Lot went up from Zoar and settled in the hill country with his two daughters, for he was afraid to dwell in Zoar; and he and his two young daughters lived in a cave. And the older one said to the younger, “Our father is old, and there is not a man on earth to consort with us in the way of the world. Come, let us make our father drink wine, and let us lie with him, that we may maintain life through our father.” That night they made their father drink wine, and the older one went in and lay with her father; he did not know when she lay down or when she rose.

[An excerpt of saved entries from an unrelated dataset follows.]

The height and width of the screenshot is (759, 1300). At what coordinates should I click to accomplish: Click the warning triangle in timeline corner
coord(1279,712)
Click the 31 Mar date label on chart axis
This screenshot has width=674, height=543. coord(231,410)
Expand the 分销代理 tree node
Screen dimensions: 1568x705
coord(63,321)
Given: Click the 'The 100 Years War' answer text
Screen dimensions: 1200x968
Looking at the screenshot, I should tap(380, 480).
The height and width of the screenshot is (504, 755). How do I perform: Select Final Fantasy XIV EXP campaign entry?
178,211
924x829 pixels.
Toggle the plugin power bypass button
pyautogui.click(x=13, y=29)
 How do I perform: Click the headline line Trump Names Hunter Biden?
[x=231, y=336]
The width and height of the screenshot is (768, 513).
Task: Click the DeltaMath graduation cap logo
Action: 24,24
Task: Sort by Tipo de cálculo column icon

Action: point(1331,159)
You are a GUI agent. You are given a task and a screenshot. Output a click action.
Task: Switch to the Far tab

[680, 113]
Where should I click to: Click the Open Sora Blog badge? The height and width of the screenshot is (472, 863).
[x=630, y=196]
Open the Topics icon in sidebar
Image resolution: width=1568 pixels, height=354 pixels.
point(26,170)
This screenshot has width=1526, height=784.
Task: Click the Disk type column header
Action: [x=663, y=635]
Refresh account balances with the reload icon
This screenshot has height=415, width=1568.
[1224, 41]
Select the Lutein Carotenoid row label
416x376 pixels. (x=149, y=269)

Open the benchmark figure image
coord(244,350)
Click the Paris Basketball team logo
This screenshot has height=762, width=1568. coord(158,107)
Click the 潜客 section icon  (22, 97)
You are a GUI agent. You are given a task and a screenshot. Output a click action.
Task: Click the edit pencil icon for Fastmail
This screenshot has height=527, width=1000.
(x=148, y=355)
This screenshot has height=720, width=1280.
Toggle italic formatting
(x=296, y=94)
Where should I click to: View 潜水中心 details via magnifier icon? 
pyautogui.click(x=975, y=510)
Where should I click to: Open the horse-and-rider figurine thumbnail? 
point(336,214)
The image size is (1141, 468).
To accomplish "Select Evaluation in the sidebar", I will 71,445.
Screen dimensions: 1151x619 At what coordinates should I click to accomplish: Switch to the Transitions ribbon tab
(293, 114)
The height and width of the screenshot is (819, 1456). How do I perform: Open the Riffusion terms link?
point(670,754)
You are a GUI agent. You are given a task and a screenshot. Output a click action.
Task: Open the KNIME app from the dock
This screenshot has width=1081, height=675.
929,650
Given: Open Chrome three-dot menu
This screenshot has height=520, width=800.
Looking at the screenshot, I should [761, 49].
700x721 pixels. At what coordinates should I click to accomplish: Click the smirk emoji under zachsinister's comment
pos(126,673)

This episode is curiously absent from Sodom and Gomorrah: The Last Seven Days (1975), a pornographic feature directed by Jim and Artie Mitchell (Behind the Green Door) at the height of their commercial success. While that’s an unfortunate omission (think of what the Mitchells—who specialized in epic orgy sequences—could have done with Lot and his daughters!), it doesn’t detract from The Last Seven Days on the whole. In fact, the movie is one of the few effective biblical adaptations I know, fully conveying the carnality and sordidness that often inspired Yahweh’s destructive wrath. Not only does it feature sexual couplings of every kind (bestiality is included), it portrays the denizens of the title cities as little more than animals walking upright. People fuck in trees, use vegetables for sexual stimulation, and ambush their enemies—like apes—while they’re fornicating.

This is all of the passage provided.